In the beginning, we cozy up to the wood stove and think of all the long, dark nights ahead where we can knit, read, watch movies, paint, and dream. There's the joy of revisiting favourite winter meals, hearty and warming, and the novelty of winter sports after a long summer of sand in your butt.
But when my husband went down to the basement last night to load up the furnace with wood (again), we looked at each other in near-disbelief. It's still winter? It feels like it's been a long one. If I have to eat one more bite of shepherd's pie, I might run away forever. And don't get me started on the daily search for mittens, hats, neck warmers, and long johns before I head out to work with the kids in tow.
When this feeling of cabin fever hits, it's good to pull out the seed catalogues and gardening books and plan improbable gardens. We dream of the root cellar we'll have, and how we won't have to buy any root vegetables or apples next winter (we dream of this every year and it has yet to actually happen). But the dreaming in itself is balm for the winter-weary soul, picturing tender new green things reaching for the sun.

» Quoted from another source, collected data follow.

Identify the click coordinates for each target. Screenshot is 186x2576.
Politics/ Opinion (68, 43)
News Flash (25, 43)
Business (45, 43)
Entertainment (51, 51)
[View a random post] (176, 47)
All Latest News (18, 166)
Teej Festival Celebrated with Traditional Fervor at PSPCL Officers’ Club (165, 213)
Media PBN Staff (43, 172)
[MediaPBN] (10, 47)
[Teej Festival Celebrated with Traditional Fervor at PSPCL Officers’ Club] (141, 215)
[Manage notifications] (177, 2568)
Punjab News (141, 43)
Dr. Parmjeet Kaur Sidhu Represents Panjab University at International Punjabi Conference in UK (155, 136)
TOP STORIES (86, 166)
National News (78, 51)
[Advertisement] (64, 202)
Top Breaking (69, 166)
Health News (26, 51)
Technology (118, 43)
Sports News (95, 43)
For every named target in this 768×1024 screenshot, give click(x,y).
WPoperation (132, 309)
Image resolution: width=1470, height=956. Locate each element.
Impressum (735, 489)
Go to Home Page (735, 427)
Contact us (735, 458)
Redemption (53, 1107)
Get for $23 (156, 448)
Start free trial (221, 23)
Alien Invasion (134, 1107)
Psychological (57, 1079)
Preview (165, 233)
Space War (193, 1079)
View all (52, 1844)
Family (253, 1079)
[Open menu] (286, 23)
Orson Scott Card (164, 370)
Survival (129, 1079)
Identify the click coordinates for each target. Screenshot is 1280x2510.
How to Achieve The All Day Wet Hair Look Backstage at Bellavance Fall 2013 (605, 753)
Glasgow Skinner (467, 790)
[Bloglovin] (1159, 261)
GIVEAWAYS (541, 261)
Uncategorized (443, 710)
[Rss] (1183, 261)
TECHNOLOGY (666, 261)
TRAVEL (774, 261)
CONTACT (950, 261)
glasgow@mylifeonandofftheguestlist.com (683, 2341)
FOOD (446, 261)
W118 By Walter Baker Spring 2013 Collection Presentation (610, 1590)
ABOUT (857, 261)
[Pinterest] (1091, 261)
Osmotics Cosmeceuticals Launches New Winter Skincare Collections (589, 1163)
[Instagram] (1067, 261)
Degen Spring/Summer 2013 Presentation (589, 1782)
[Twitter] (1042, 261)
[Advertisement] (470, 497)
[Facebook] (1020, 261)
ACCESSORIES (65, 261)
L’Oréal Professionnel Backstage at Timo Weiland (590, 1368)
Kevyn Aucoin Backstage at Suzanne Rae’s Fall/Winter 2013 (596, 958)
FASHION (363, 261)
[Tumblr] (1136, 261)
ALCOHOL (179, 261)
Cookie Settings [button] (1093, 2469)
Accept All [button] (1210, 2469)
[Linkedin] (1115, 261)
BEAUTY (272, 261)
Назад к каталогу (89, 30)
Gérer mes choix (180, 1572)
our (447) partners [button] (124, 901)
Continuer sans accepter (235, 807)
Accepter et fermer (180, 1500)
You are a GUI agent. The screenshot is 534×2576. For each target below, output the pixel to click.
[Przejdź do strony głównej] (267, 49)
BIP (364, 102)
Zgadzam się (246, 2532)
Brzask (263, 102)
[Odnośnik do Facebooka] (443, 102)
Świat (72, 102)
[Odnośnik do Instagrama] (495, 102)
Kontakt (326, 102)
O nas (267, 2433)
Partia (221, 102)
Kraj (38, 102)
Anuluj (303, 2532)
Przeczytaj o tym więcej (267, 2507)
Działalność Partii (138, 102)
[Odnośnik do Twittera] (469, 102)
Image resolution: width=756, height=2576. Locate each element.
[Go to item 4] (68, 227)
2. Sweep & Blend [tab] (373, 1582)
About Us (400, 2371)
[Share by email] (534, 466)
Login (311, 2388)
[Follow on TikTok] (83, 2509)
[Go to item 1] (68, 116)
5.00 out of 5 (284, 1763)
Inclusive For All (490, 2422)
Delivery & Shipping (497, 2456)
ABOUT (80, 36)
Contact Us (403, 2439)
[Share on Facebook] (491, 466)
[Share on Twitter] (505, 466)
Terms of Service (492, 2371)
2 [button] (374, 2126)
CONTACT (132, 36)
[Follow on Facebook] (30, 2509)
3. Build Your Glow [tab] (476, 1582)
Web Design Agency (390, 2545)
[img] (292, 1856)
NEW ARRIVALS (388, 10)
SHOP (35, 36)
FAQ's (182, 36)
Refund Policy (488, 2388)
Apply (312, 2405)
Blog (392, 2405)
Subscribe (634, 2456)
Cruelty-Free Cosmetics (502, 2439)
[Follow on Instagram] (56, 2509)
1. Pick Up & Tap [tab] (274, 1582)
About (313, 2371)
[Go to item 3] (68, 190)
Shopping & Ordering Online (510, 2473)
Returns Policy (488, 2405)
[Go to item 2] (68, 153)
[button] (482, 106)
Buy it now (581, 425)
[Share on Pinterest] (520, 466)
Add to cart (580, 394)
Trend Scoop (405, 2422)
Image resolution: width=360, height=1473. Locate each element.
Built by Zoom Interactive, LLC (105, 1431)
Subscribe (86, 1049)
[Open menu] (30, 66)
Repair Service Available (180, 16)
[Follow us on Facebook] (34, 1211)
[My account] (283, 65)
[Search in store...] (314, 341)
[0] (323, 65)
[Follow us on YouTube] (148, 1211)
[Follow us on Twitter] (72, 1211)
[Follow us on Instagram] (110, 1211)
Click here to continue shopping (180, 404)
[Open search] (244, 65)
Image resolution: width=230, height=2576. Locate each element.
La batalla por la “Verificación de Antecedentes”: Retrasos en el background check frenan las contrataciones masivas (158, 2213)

After all, one can always find a sunbeam to squish oneself into. One might have to share it with a heat-seeking feline, or one might also use it as a spotlight for the many masterpieces one cranks out in a day.
I know in my head that winter will end. But by late February, it always feels like this has been the longest one ever. It feels like we'll never make it through with our sanity intact.
But we will. Right? Maybe after we make one more pot of soup, Maybe this shepherd's pie will be the last one. In the meantime, I'll be here, knitting away on my Dala Mittens in hopes of wearing them (at least) once before real Spring arrives, and dreaming of rhubarb, fiddleheads, and fresh greens.